[Task description] Transcribe the data that follows. Match it character for character.

....................

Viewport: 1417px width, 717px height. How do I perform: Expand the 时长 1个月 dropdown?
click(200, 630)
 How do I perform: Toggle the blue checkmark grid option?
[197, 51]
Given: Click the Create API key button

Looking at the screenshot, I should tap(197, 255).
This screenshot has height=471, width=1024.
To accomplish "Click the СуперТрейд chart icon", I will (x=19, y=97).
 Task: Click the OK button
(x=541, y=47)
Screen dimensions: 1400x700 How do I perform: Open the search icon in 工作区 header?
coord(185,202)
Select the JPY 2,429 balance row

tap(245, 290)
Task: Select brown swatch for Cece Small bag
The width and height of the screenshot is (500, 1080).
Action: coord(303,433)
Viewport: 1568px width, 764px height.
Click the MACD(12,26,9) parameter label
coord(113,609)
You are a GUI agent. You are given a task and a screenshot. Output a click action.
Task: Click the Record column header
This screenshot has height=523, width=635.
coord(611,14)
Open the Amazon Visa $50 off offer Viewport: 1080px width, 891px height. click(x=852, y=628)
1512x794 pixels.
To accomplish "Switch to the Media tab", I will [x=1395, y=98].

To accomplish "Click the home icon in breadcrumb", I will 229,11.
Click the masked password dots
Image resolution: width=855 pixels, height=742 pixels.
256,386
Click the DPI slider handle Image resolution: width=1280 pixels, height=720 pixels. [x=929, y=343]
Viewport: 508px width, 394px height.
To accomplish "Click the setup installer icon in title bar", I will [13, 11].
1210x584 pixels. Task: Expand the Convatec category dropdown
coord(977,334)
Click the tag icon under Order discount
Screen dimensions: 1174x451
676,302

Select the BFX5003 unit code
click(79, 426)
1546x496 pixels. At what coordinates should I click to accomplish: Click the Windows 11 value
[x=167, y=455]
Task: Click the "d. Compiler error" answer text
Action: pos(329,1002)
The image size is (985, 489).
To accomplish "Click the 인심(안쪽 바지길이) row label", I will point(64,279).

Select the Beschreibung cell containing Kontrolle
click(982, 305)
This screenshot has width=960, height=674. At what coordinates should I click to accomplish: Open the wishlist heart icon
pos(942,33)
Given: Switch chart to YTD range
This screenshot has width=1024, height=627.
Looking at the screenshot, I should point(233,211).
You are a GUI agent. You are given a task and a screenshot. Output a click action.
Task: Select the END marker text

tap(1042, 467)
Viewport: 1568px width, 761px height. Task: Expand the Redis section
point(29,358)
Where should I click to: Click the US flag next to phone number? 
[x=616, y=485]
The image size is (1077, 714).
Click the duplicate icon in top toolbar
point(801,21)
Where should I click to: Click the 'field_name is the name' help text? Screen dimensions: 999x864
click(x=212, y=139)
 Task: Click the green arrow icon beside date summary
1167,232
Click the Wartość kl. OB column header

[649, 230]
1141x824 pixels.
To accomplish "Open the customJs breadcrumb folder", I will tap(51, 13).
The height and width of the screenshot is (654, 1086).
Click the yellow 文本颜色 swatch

....................

[Finished exercise]
Viewport: 1417px width, 717px height. How do I perform: Expand the 时长 1个月 dropdown?
click(200, 630)
 How do I perform: Toggle the blue checkmark grid option?
[197, 51]
Given: Click the Create API key button

Looking at the screenshot, I should tap(197, 255).
This screenshot has height=471, width=1024.
To accomplish "Click the СуперТрейд chart icon", I will (x=19, y=97).
 Task: Click the OK button
(x=541, y=47)
Screen dimensions: 1400x700 How do I perform: Open the search icon in 工作区 header?
coord(185,202)
Select the JPY 2,429 balance row

tap(245, 290)
Task: Select brown swatch for Cece Small bag
The width and height of the screenshot is (500, 1080).
Action: coord(303,433)
Viewport: 1568px width, 764px height.
Click the MACD(12,26,9) parameter label
coord(113,609)
You are a GUI agent. You are given a task and a screenshot. Output a click action.
Task: Click the Record column header
This screenshot has height=523, width=635.
coord(611,14)
Open the Amazon Visa $50 off offer Viewport: 1080px width, 891px height. click(x=852, y=628)
1512x794 pixels.
To accomplish "Switch to the Media tab", I will [x=1395, y=98].

To accomplish "Click the home icon in breadcrumb", I will 229,11.
Click the masked password dots
Image resolution: width=855 pixels, height=742 pixels.
256,386
Click the DPI slider handle Image resolution: width=1280 pixels, height=720 pixels. [x=929, y=343]
Viewport: 508px width, 394px height.
To accomplish "Click the setup installer icon in title bar", I will [13, 11].
1210x584 pixels. Task: Expand the Convatec category dropdown
coord(977,334)
Click the tag icon under Order discount
Screen dimensions: 1174x451
676,302

Select the BFX5003 unit code
click(79, 426)
1546x496 pixels. At what coordinates should I click to accomplish: Click the Windows 11 value
[x=167, y=455]
Task: Click the "d. Compiler error" answer text
Action: pos(329,1002)
The image size is (985, 489).
To accomplish "Click the 인심(안쪽 바지길이) row label", I will point(64,279).

Select the Beschreibung cell containing Kontrolle
click(982, 305)
This screenshot has width=960, height=674. At what coordinates should I click to accomplish: Open the wishlist heart icon
pos(942,33)
Given: Switch chart to YTD range
This screenshot has width=1024, height=627.
Looking at the screenshot, I should point(233,211).
You are a GUI agent. You are given a task and a screenshot. Output a click action.
Task: Select the END marker text

tap(1042, 467)
Viewport: 1568px width, 761px height. Task: Expand the Redis section
point(29,358)
Where should I click to: Click the US flag next to phone number? 
[x=616, y=485]
The image size is (1077, 714).
Click the duplicate icon in top toolbar
point(801,21)
Where should I click to: Click the 'field_name is the name' help text? Screen dimensions: 999x864
click(x=212, y=139)
 Task: Click the green arrow icon beside date summary
1167,232
Click the Wartość kl. OB column header

[649, 230]
1141x824 pixels.
To accomplish "Open the customJs breadcrumb folder", I will tap(51, 13).
The height and width of the screenshot is (654, 1086).
Click the yellow 文本颜色 swatch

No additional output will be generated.